On 12/21/25 7:56 PM, Li Wang wrote:
On Mon, Dec 22, 2025 at 4:30 AM Waiman Long <llong@redhat.com> wrote:

On 12/21/25 7:26 AM, Li Wang wrote:
The hugetlb cgroup usage wait loops in charge_reserved_hugetlb.sh were
unbounded and could hang forever if the expected cgroup file value never
appears (e.g. due to write_to_hugetlbfs in Error mapping).

--- Error log ---
   # uname -r
   6.12.0-xxx.el10.aarch64+64k

   # ls /sys/kernel/mm/hugepages/hugepages-*
   hugepages-16777216kB/  hugepages-2048kB/  hugepages-524288kB/

   #./charge_reserved_hugetlb.sh -cgroup-v2
   # -----------------------------------------
   ...
   # nr hugepages = 10
   # writing cgroup limit: 5368709120
   # writing reseravation limit: 5368709120
   ...
   # write_to_hugetlbfs: Error mapping the file: Cannot allocate memory
   # Waiting for hugetlb memory reservation to reach size 2684354560.
   # 0
   # Waiting for hugetlb memory reservation to reach size 2684354560.
   # 0
   # Waiting for hugetlb memory reservation to reach size 2684354560.
   # 0
   # Waiting for hugetlb memory reservation to reach size 2684354560.
   # 0
   # Waiting for hugetlb memory reservation to reach size 2684354560.
   # 0
   # Waiting for hugetlb memory reservation to reach size 2684354560.
   # 0
   ...

Introduce a small helper, wait_for_file_value(), and use it for:
   - waiting for reservation usage to drop to 0,
   - waiting for reservation usage to reach a given size,
   - waiting for fault usage to reach a given size.

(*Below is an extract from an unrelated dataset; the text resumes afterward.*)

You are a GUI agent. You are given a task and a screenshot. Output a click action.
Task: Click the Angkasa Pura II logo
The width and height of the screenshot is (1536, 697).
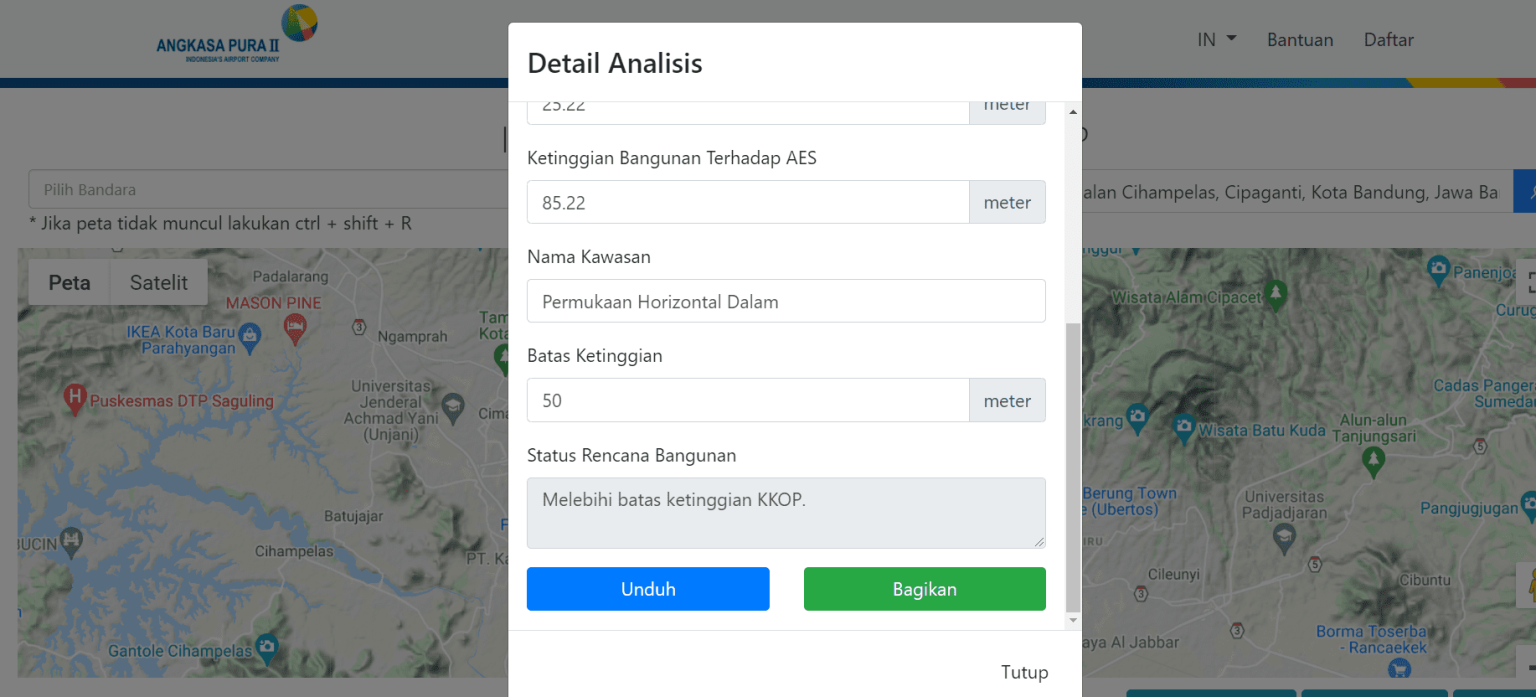click(236, 31)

This makes the waits consistent and adds a hard timeout (60 tries with
1s sleep) so the test fails instead of stalling indefinitely.

Signed-off-by: Li Wang <liwang@redhat.com>
Cc: David Hildenbrand <david@kernel.org>
Cc: Mark Brown <broonie@kernel.org>
Cc: Shuah Khan <shuah@kernel.org>
Cc: Waiman Long <longman@redhat.com>
---
  .../selftests/mm/charge_reserved_hugetlb.sh   | 51 +++++++++++--------
  1 file changed, 30 insertions(+), 21 deletions(-)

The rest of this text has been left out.